Text for analysis:
News & Views
Food Projects in Africa to Tackle Rising Diabetes
Jan 26 2020
Researchers at Aberystwyth University have been awarded funding to develop crops which can help stem Africa’s growing diabetes problem. The number of type 2 diabetes sufferers in Africa is estimated by the World Health Organisation to be over 25 million today, a figure projected to reach 41 million by 2045.
Innovate UK has co-funded a £500k project led by scientists at the Institute of Biological, Environmental and Rural Sciences (IBERS) to develop a diabetes friendly food source which can thrive in Sub-Saharan Africa. The UK team will work in collaboration with the International Crops Research Institute for Semi Arid Tropics (ICRISAT) and AINOMA Seed Farm in Niger, West Africa.
The project will seek to maximise resilience of pearl millet crops with a low glycaemic index for farming in the region where the crop is traditionally used for making porridge, kedgeree and flat breads like chapattis and increasingly used for making bread, biscuits and breakfast cereals.

Requirement A:
Answer the following questions using the news item on food projects in Africa.
(i) Which organization provides the estimate of type 2 diabetes sufferers in Africa?
(ii) What is the stated value of the project co-funded by Innovate UK?
(iii) In which country is AINOMA Seed Farm located?
Requirement B:
State whether each statement agrees with the news item on food projects in Africa. Support each answer with the deciding words from the news item.
(i) The number of type 2 diabetes sufferers in Africa is projected to reach 41 million by 2045.
(ii) The project is led by scientists at ICRISAT.
(iii) Pearl millet is traditionally used in the region for making breakfast cereals.

Material supplied:
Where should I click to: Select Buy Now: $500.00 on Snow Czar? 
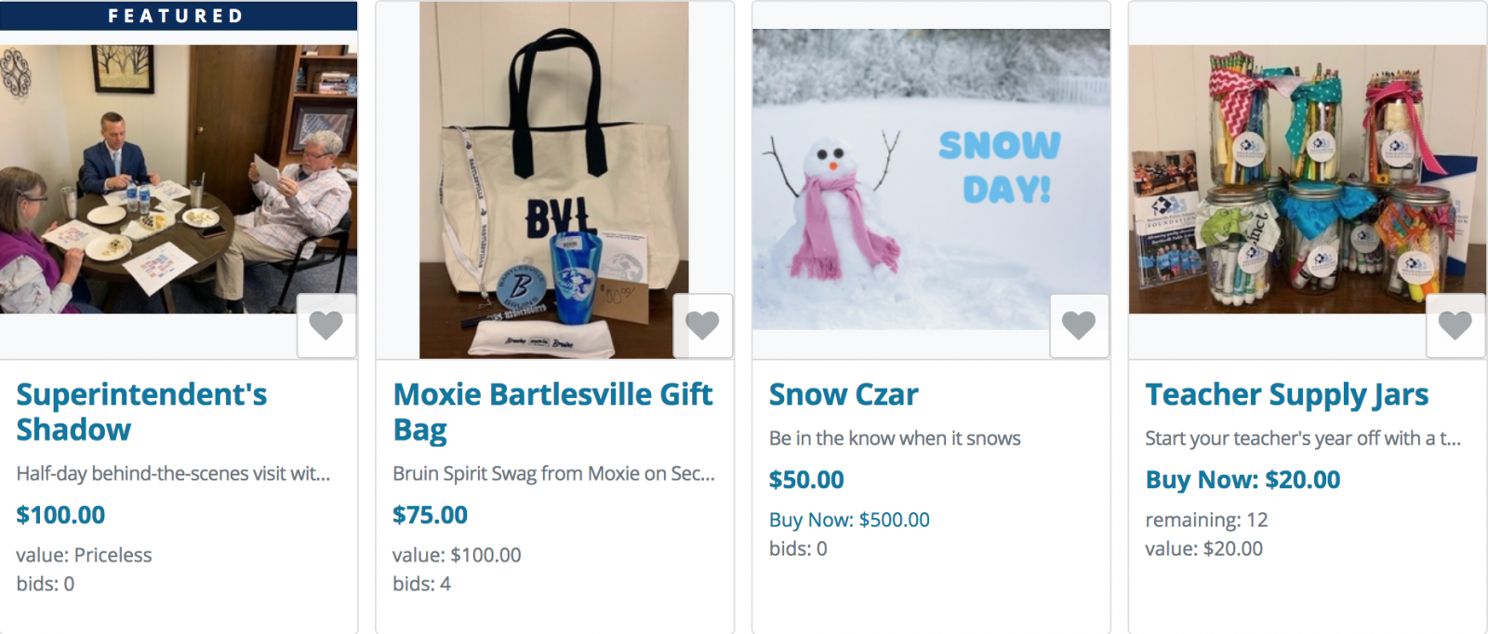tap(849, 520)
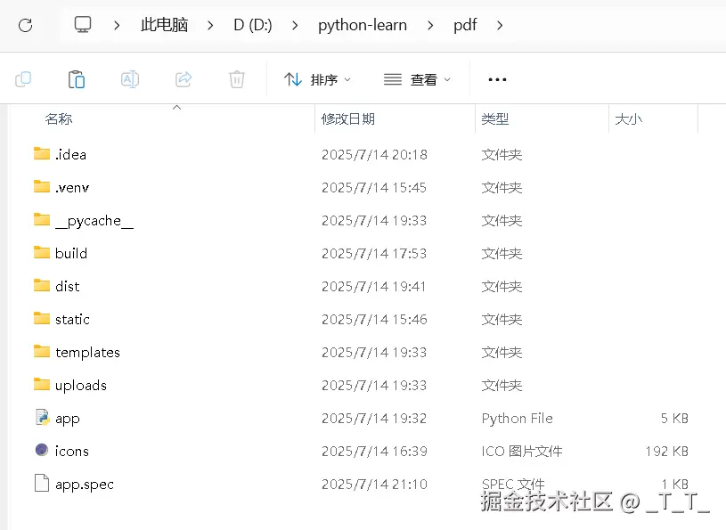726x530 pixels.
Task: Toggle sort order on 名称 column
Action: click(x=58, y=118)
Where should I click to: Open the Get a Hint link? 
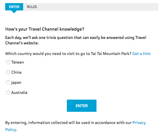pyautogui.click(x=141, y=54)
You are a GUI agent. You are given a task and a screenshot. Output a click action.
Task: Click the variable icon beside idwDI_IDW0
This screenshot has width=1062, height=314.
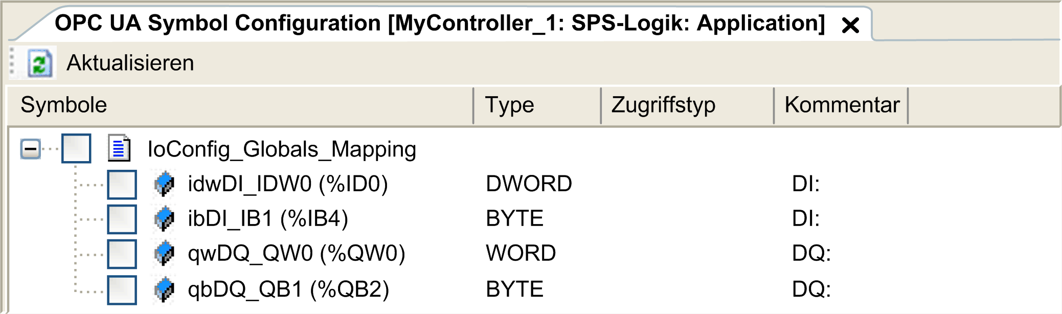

Response box A:
(i) The World Health Organisation.
(ii) £500k.
(iii) Niger, in West Africa.

Response box B:
(i) Yes: "a figure projected to reach 41 million by 2045."
(ii) No: "led by scientists at the Institute of Biological, Environmental and Rural Sciences (IBERS)."
(iii) No: "increasingly used for making bread, biscuits and breakfast cereals."